begin Data lines

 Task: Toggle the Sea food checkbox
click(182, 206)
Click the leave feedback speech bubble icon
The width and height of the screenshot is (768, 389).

end Data lines
begin Data lines

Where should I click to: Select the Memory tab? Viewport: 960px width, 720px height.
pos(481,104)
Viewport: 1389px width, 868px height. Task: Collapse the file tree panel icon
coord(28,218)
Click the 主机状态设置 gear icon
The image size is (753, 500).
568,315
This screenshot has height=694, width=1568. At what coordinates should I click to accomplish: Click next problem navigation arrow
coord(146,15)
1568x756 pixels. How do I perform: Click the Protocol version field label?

end Data lines
begin Data lines

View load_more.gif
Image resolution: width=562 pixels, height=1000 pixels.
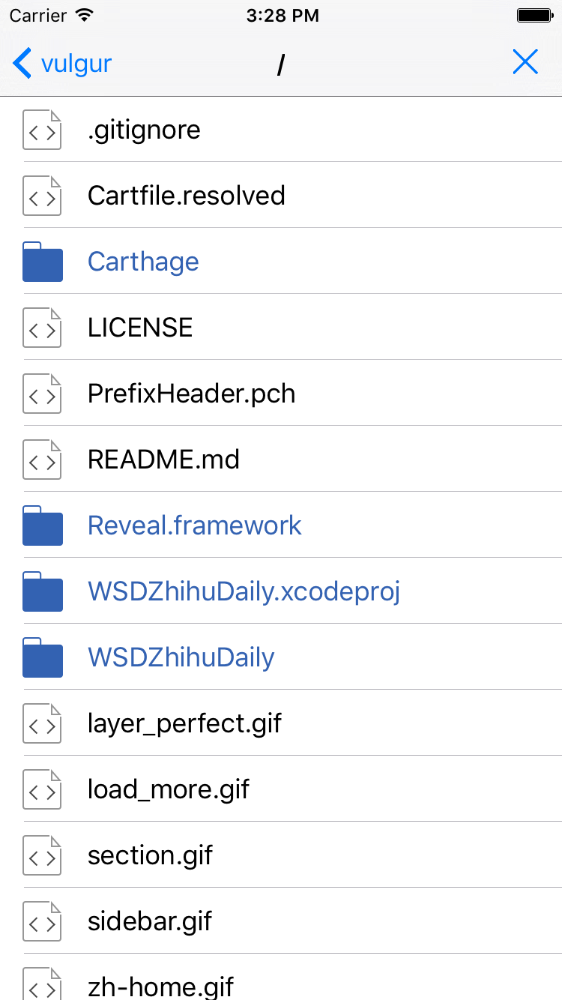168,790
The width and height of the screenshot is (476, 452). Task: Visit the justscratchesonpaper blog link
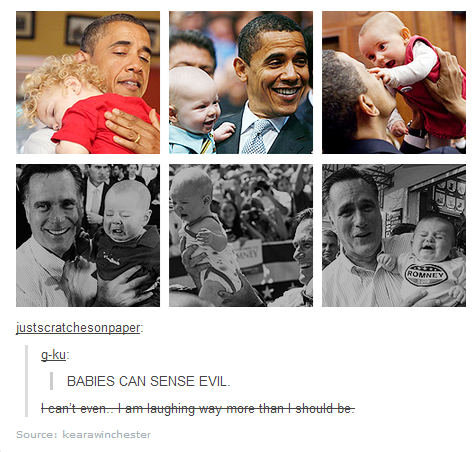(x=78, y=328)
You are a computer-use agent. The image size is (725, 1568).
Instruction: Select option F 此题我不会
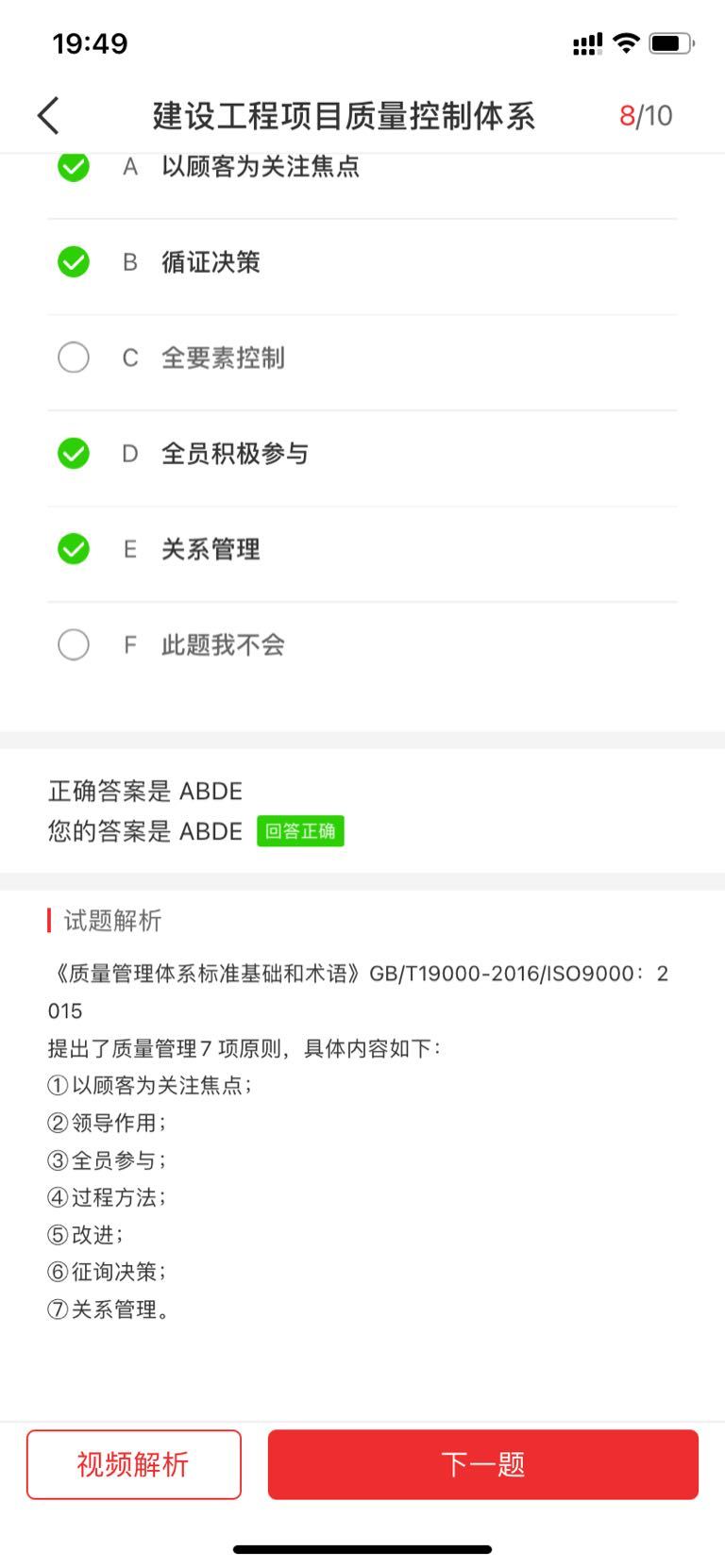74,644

end Data lines

> [What you will do]:
Copy out the records from the line with "Click the leave feedback speech bubble icon" to the line with "The width and height of the screenshot is (768, 389).", keeping every character as it appears.

> [Answer for the task]:
Click the leave feedback speech bubble icon
The width and height of the screenshot is (768, 389).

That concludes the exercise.